AUDI has lifted the lid on its go-fast version of the Q2 compact SUV ahead of its first public showing at the Paris motor show this week, revealing performance stats that elevate the entry-level crossover hatch deep into sports car territory.
Thanks to a 2.0-litre four-cylinder turbo petrol engine pinched from the Golf R the SQ2 sends 220kW and 400Nm to all four wheels via a seven-speed dual-clutch automatic transmission, with Audi claiming that up to 100 percent of that power can be sent to the rear axle if traction disappears at the front.
While we’ll have to wait to get our hands on the car to judge its corner-carving ability, Audi claims the SQ2 will have stout straight-line credentials. Allegedly able to crack 100km/h from a standstill in 4.8 seconds, that puts the SQ2 a tenth of a second faster than a dual-clutch-equipped Porsche 718 Cayman.
The current hot-hatch king as judged by Wheels, the Hyundai i30 N, will do the sprint in 6.2 seconds with a manual ‘box, while the Golf R which the SQ2 borrows its engine from takes 5.0 seconds flat with a self-shifting unit. The Mercedes-AMG GLA45, arguably the SQ2’s closest rival currently on sale, is line-ball to 100km/h with an identical 4.8-second sprint time.
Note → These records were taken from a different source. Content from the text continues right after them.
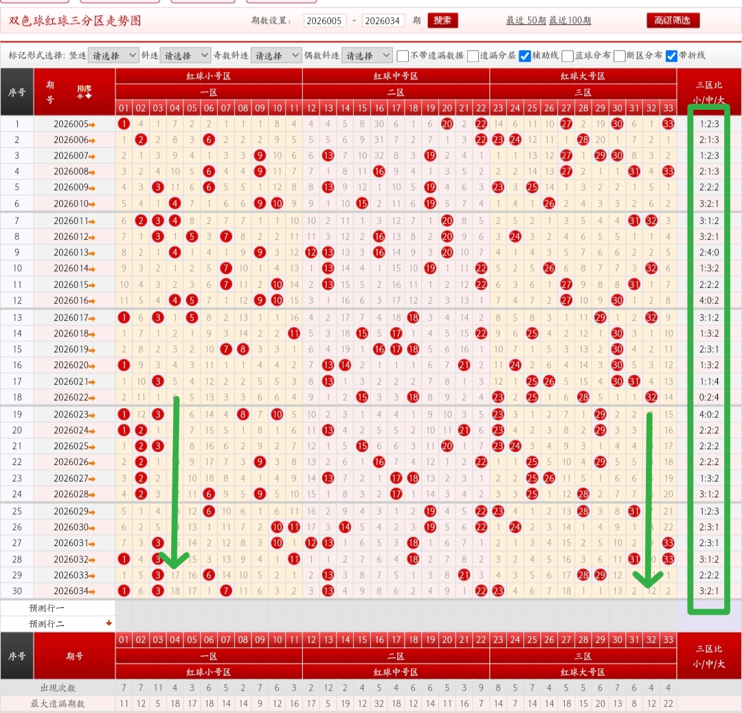Show the 最近50期 results
The image size is (742, 713).
click(x=526, y=21)
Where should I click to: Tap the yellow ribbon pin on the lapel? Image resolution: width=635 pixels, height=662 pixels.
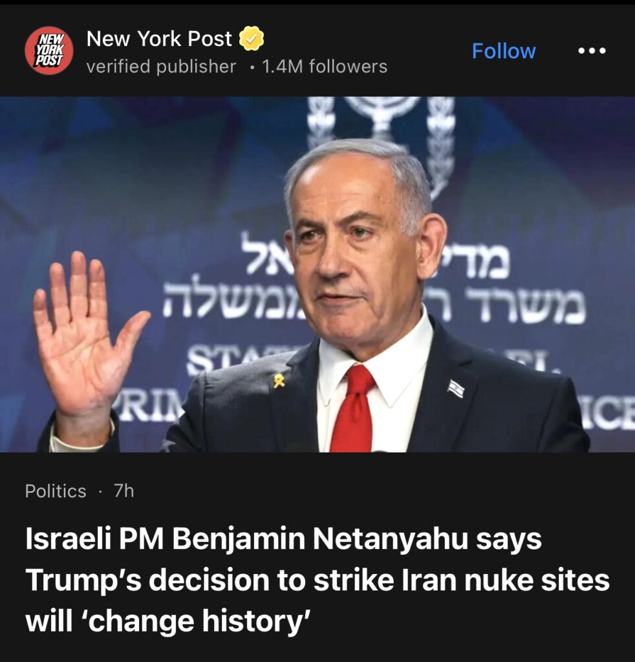click(x=279, y=380)
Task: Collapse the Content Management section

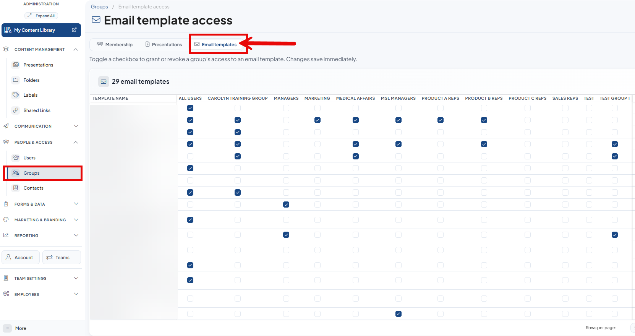Action: [76, 49]
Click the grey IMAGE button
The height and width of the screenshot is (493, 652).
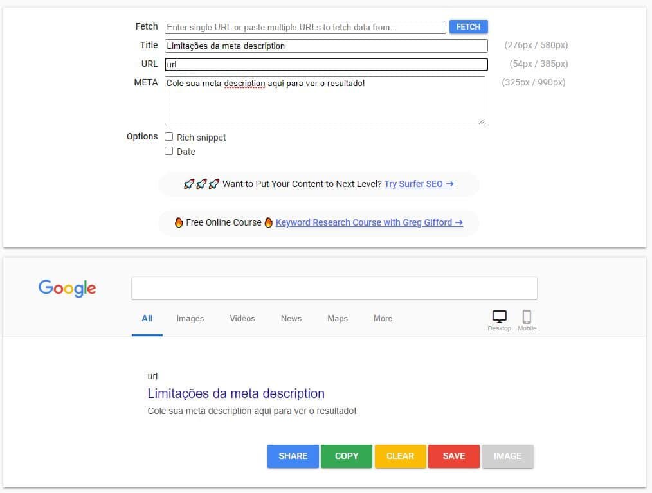coord(507,456)
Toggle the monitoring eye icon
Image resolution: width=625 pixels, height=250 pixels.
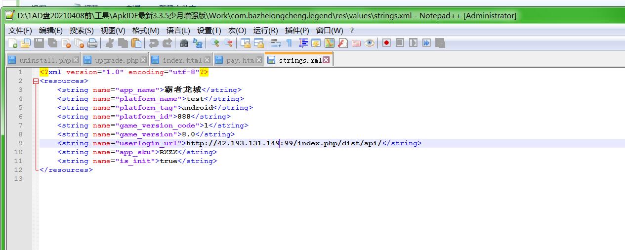click(x=370, y=43)
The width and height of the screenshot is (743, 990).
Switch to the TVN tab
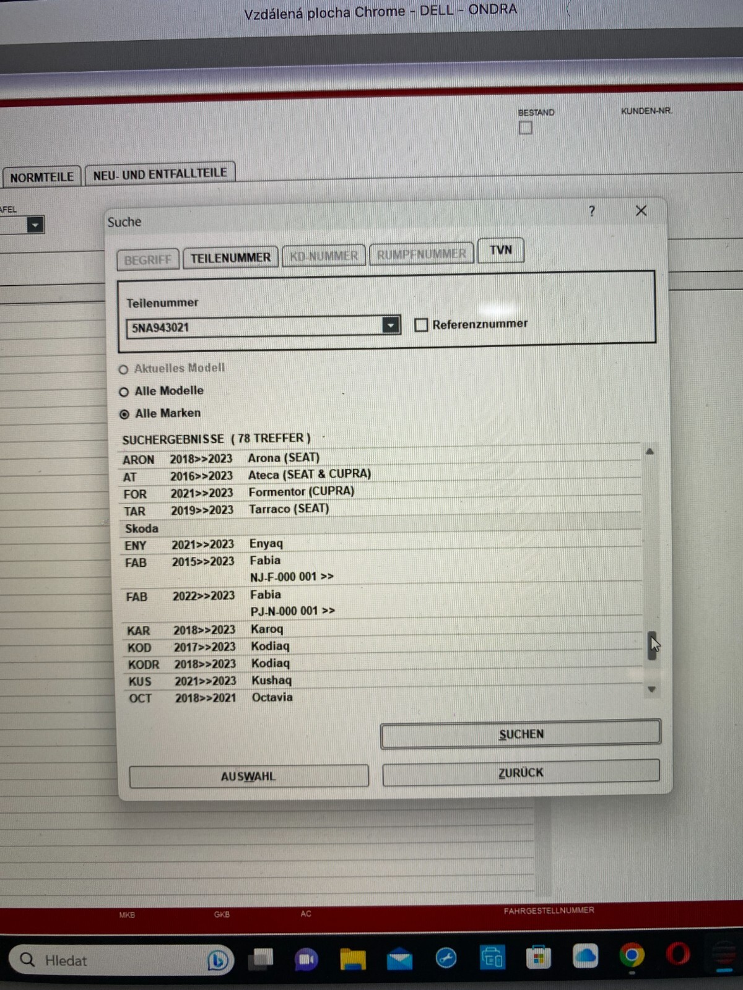click(x=501, y=250)

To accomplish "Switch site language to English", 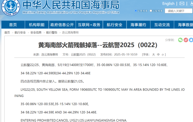I will pyautogui.click(x=168, y=4).
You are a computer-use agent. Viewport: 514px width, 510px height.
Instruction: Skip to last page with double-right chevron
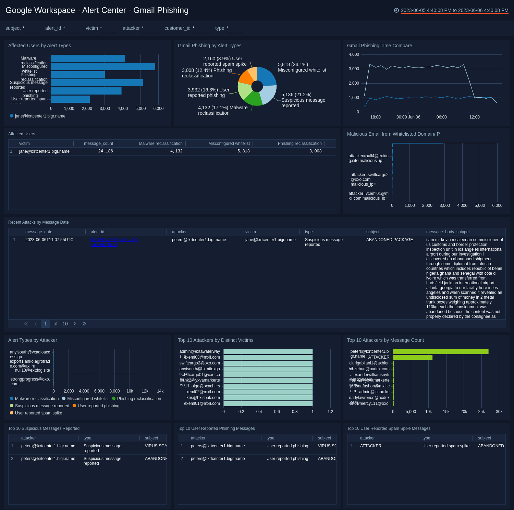pyautogui.click(x=84, y=323)

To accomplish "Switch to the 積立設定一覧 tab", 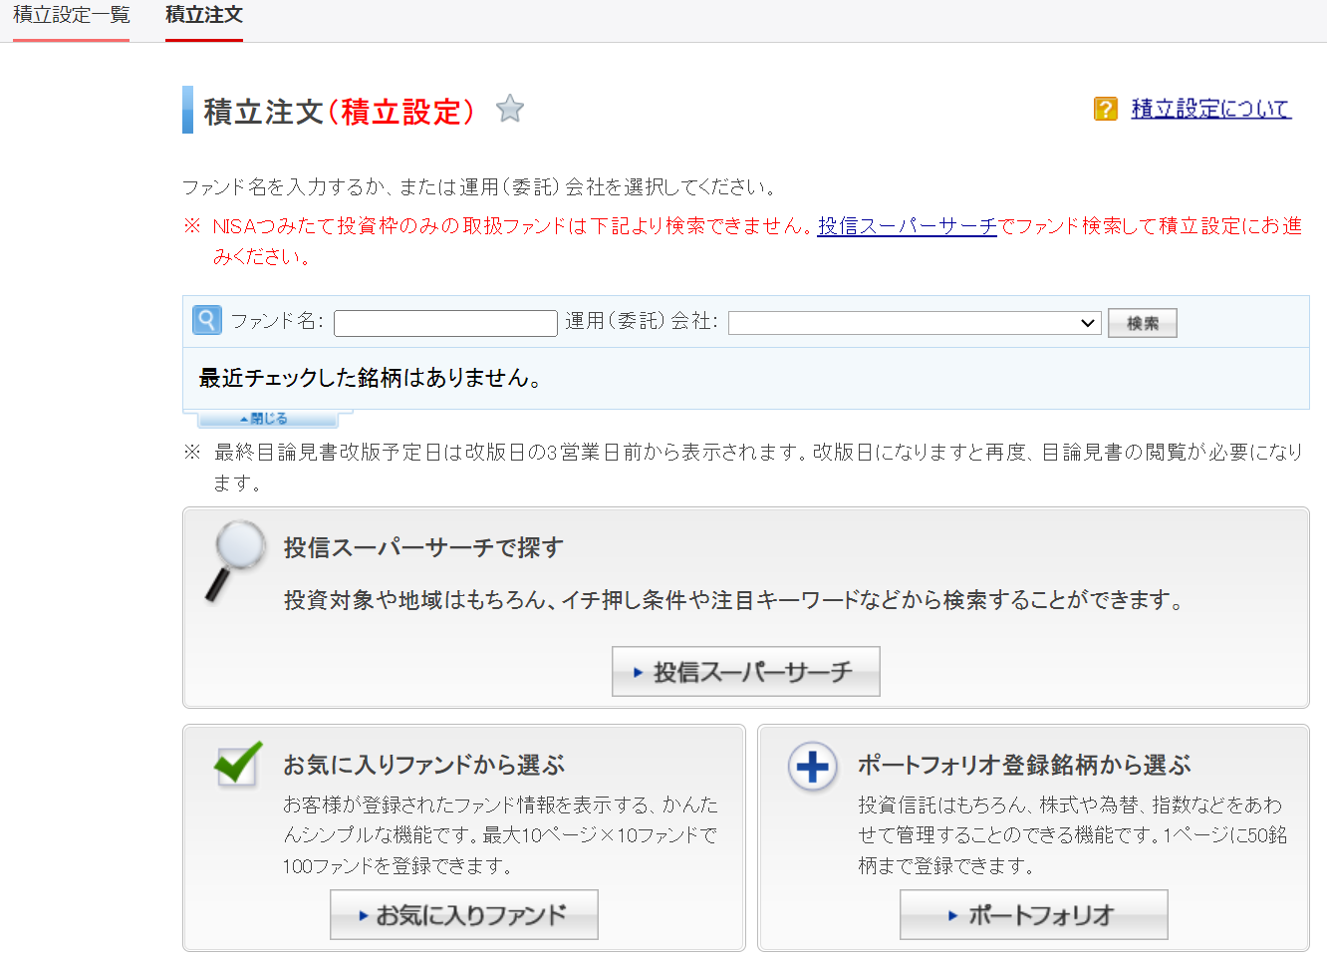I will coord(71,16).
Top speed of the SQ2 is electronically limited to 250km/h.
The Q2’s performance flagship will be identifiable on the road by the SQ2 badging, swollen bumpers, a unique grille with vertical slats, a rear spoiler, 20mm lower ride height and a quartet of exhaust tips. Rolling stock will measure either 18- or 19-inches.
Read next: 2017 Mercedes-Benz GLA Review
Cruelly, Audi has only released a single official image of the SQ2 – the rest should arrive once it makes its global debut at the Paris motor show tomorrow evening.
Changes inside the cabin include Audi Sport staples such as a black headliner, leather/Alcantara seats, and a thick-rimmed, D-shaped steering wheel. European cars will have Audi’s virtual cockpit available as an option when the SQ2 goes on sale in that market sometime in early 2019.
An even hotter RS Q2 is rumoured to join the SQ2 later in the vehicle’s lifespan, likely borrowing the rip-snorting 294kW five-cylinder engine from the RS3 for some extra mechanical potency.
If and when the SQ2 arrives in Australia, it will have to face-off against BMW’s X2 M35i, which also uses a 2.0-litre turbo four-pot to send 225kW and 450Nm to all four wheels. Despite the power advantage, BMW’s claimed 0-100km/h time for its hotted up small SUV is a tenth of a second slower to 100km/h than Audi’s challenger.